Your objective. Render every one of the records below as a Markdown table with the columns "Row" and "Line", giving each non-blank line its own row and its position number.

Task inputs.
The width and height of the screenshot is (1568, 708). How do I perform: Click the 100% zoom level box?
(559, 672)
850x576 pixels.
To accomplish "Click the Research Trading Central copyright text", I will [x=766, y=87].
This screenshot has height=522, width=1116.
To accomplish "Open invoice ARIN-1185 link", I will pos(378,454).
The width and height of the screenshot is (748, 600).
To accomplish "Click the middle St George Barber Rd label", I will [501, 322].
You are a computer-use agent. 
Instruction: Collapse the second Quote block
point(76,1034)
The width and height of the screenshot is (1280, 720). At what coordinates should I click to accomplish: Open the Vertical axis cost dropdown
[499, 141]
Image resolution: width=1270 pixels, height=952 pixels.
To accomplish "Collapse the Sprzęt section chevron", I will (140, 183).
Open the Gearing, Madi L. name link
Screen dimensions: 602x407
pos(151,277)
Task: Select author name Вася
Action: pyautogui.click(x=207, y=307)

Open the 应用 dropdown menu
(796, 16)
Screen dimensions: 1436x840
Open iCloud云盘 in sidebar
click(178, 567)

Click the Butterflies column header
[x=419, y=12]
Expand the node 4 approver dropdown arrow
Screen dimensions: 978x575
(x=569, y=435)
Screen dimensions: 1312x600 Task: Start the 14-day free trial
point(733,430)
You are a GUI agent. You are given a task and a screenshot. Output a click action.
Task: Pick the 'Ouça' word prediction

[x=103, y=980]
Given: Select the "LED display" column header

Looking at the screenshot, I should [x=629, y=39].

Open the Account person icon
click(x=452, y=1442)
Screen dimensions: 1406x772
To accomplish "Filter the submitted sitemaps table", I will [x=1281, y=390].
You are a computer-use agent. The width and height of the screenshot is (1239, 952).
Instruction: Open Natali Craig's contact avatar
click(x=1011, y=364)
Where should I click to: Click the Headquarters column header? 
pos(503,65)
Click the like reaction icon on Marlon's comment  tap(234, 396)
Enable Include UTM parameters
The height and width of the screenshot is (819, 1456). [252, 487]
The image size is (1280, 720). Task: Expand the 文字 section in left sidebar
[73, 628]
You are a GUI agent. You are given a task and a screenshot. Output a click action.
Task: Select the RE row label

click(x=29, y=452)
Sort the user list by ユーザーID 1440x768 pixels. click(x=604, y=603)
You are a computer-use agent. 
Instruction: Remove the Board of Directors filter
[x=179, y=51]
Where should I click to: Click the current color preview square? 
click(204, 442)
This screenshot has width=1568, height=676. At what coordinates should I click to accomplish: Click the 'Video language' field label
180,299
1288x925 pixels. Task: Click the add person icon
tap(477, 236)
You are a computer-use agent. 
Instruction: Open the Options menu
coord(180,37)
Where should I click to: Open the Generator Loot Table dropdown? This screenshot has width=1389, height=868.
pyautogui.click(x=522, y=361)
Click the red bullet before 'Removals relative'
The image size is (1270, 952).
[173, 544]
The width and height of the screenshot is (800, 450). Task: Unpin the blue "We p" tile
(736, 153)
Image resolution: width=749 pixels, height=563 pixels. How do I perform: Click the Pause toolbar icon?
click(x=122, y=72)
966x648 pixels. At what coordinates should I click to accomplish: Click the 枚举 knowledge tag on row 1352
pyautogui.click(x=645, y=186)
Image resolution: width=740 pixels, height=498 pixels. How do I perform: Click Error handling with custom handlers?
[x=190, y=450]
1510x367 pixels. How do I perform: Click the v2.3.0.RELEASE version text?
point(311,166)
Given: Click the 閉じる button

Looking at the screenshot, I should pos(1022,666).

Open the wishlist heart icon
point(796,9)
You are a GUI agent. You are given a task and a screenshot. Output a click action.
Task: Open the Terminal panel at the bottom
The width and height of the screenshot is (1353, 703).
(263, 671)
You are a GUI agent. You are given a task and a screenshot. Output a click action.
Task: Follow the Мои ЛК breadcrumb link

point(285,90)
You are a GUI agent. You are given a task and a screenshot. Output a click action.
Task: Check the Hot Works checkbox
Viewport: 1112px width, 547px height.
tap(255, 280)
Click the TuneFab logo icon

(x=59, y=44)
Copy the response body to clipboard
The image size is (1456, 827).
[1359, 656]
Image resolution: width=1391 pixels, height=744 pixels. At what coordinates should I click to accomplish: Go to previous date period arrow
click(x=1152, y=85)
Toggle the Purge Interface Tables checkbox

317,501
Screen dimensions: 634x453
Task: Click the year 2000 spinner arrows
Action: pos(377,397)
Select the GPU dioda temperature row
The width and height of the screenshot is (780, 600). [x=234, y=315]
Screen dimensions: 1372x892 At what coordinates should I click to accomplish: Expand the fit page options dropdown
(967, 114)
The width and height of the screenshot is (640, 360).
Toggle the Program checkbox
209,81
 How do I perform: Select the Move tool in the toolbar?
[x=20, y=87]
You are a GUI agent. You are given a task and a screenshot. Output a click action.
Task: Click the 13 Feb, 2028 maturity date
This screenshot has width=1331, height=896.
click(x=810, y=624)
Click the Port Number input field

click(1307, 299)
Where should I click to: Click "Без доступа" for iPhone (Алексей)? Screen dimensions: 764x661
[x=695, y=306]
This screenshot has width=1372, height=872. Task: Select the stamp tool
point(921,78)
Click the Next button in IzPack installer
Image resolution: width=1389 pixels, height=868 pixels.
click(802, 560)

Answer for this exercise.
| Row | Line |
|---|---|
| 1 | The width and height of the screenshot is (1568, 708). How do I perform: Click the 100% zoom level box? |
| 2 | (559, 672) |
| 3 | 850x576 pixels. |
| 4 | To accomplish "Click the Research Trading Central copyright text", I will [x=766, y=87]. |
| 5 | This screenshot has height=522, width=1116. |
| 6 | To accomplish "Open invoice ARIN-1185 link", I will pos(378,454). |
| 7 | The width and height of the screenshot is (748, 600). |
| 8 | To accomplish "Click the middle St George Barber Rd label", I will [501, 322]. |
| 9 | You are a computer-use agent.  |
| 10 | Instruction: Collapse the second Quote block |
| 11 | point(76,1034) |
| 12 | The width and height of the screenshot is (1280, 720). At what coordinates should I click to accomplish: Open the Vertical axis cost dropdown |
| 13 | [499, 141] |
| 14 | Image resolution: width=1270 pixels, height=952 pixels. |
| 15 | To accomplish "Collapse the Sprzęt section chevron", I will (140, 183). |
| 16 | Open the Gearing, Madi L. name link |
| 17 | Screen dimensions: 602x407 |
| 18 | pos(151,277) |
| 19 | Task: Select author name Вася |
| 20 | Action: pyautogui.click(x=207, y=307) |
| 21 | Open the 应用 dropdown menu |
| 22 | (796, 16) |
| 23 | Screen dimensions: 1436x840 |
| 24 | Open iCloud云盘 in sidebar |
| 25 | click(178, 567) |
| 26 | Click the Butterflies column header |
| 27 | [x=419, y=12] |
| 28 | Expand the node 4 approver dropdown arrow |
| 29 | Screen dimensions: 978x575 |
| 30 | (x=569, y=435) |
| 31 | Screen dimensions: 1312x600 Task: Start the 14-day free trial |
| 32 | point(733,430) |
| 33 | You are a GUI agent. You are given a task and a screenshot. Output a click action. |
| 34 | Task: Pick the 'Ouça' word prediction |
| 35 | [x=103, y=980] |
| 36 | Given: Select the "LED display" column header |
| 37 | Looking at the screenshot, I should [x=629, y=39]. |
| 38 | Open the Account person icon |
| 39 | click(x=452, y=1442) |
| 40 | Screen dimensions: 1406x772 |
| 41 | To accomplish "Filter the submitted sitemaps table", I will [x=1281, y=390]. |
| 42 | You are a computer-use agent. The width and height of the screenshot is (1239, 952). |
| 43 | Instruction: Open Natali Craig's contact avatar |
| 44 | click(x=1011, y=364) |
| 45 | Where should I click to: Click the Headquarters column header?  |
| 46 | pos(503,65) |
| 47 | Click the like reaction icon on Marlon's comment  tap(234, 396) |
| 48 | Enable Include UTM parameters |
| 49 | The height and width of the screenshot is (819, 1456). [252, 487] |
| 50 | The image size is (1280, 720). Task: Expand the 文字 section in left sidebar |
| 51 | [73, 628] |
| 52 | You are a GUI agent. You are given a task and a screenshot. Output a click action. |
| 53 | Task: Select the RE row label |
| 54 | click(x=29, y=452) |
| 55 | Sort the user list by ユーザーID 1440x768 pixels. click(x=604, y=603) |
| 56 | You are a computer-use agent.  |
| 57 | Instruction: Remove the Board of Directors filter |
| 58 | [x=179, y=51] |
| 59 | Where should I click to: Click the current color preview square?  |
| 60 | click(204, 442) |
| 61 | This screenshot has width=1568, height=676. At what coordinates should I click to accomplish: Click the 'Video language' field label |
| 62 | 180,299 |
| 63 | 1288x925 pixels. Task: Click the add person icon |
| 64 | tap(477, 236) |
| 65 | You are a computer-use agent.  |
| 66 | Instruction: Open the Options menu |
| 67 | coord(180,37) |
| 68 | Where should I click to: Open the Generator Loot Table dropdown? This screenshot has width=1389, height=868. |
| 69 | pyautogui.click(x=522, y=361) |
| 70 | Click the red bullet before 'Removals relative' |
| 71 | The image size is (1270, 952). |
| 72 | [173, 544] |
| 73 | The width and height of the screenshot is (800, 450). Task: Unpin the blue "We p" tile |
| 74 | (736, 153) |
| 75 | Image resolution: width=749 pixels, height=563 pixels. How do I perform: Click the Pause toolbar icon? |
| 76 | click(x=122, y=72) |
| 77 | 966x648 pixels. At what coordinates should I click to accomplish: Click the 枚举 knowledge tag on row 1352 |
| 78 | pyautogui.click(x=645, y=186) |
| 79 | Image resolution: width=740 pixels, height=498 pixels. How do I perform: Click Error handling with custom handlers? |
| 80 | [x=190, y=450] |
| 81 | 1510x367 pixels. How do I perform: Click the v2.3.0.RELEASE version text? |
| 82 | point(311,166) |
| 83 | Given: Click the 閉じる button |
| 84 | Looking at the screenshot, I should pos(1022,666). |
| 85 | Open the wishlist heart icon |
| 86 | point(796,9) |
| 87 | You are a GUI agent. You are given a task and a screenshot. Output a click action. |
| 88 | Task: Open the Terminal panel at the bottom |
| 89 | The width and height of the screenshot is (1353, 703). |
| 90 | (263, 671) |
| 91 | You are a GUI agent. You are given a task and a screenshot. Output a click action. |
| 92 | Task: Follow the Мои ЛК breadcrumb link |
| 93 | point(285,90) |
| 94 | You are a GUI agent. You are given a task and a screenshot. Output a click action. |
| 95 | Task: Check the Hot Works checkbox |
| 96 | Viewport: 1112px width, 547px height. |
| 97 | tap(255, 280) |
| 98 | Click the TuneFab logo icon |
| 99 | (x=59, y=44) |
| 100 | Copy the response body to clipboard |
| 101 | The image size is (1456, 827). |
| 102 | [1359, 656] |
| 103 | Image resolution: width=1391 pixels, height=744 pixels. At what coordinates should I click to accomplish: Go to previous date period arrow |
| 104 | click(x=1152, y=85) |
| 105 | Toggle the Purge Interface Tables checkbox |
| 106 | 317,501 |
| 107 | Screen dimensions: 634x453 |
| 108 | Task: Click the year 2000 spinner arrows |
| 109 | Action: pos(377,397) |
| 110 | Select the GPU dioda temperature row |
| 111 | The width and height of the screenshot is (780, 600). [x=234, y=315] |
| 112 | Screen dimensions: 1372x892 At what coordinates should I click to accomplish: Expand the fit page options dropdown |
| 113 | (967, 114) |
| 114 | The width and height of the screenshot is (640, 360). |
| 115 | Toggle the Program checkbox |
| 116 | 209,81 |
| 117 |  How do I perform: Select the Move tool in the toolbar? |
| 118 | [x=20, y=87] |
| 119 | You are a GUI agent. You are given a task and a screenshot. Output a click action. |
| 120 | Task: Click the 13 Feb, 2028 maturity date |
| 121 | This screenshot has width=1331, height=896. |
| 122 | click(x=810, y=624) |
| 123 | Click the Port Number input field |
| 124 | click(1307, 299) |
| 125 | Where should I click to: Click "Без доступа" for iPhone (Алексей)? Screen dimensions: 764x661 |
| 126 | [x=695, y=306] |
| 127 | This screenshot has width=1372, height=872. Task: Select the stamp tool |
| 128 | point(921,78) |
| 129 | Click the Next button in IzPack installer |
| 130 | Image resolution: width=1389 pixels, height=868 pixels. |
| 131 | click(802, 560) |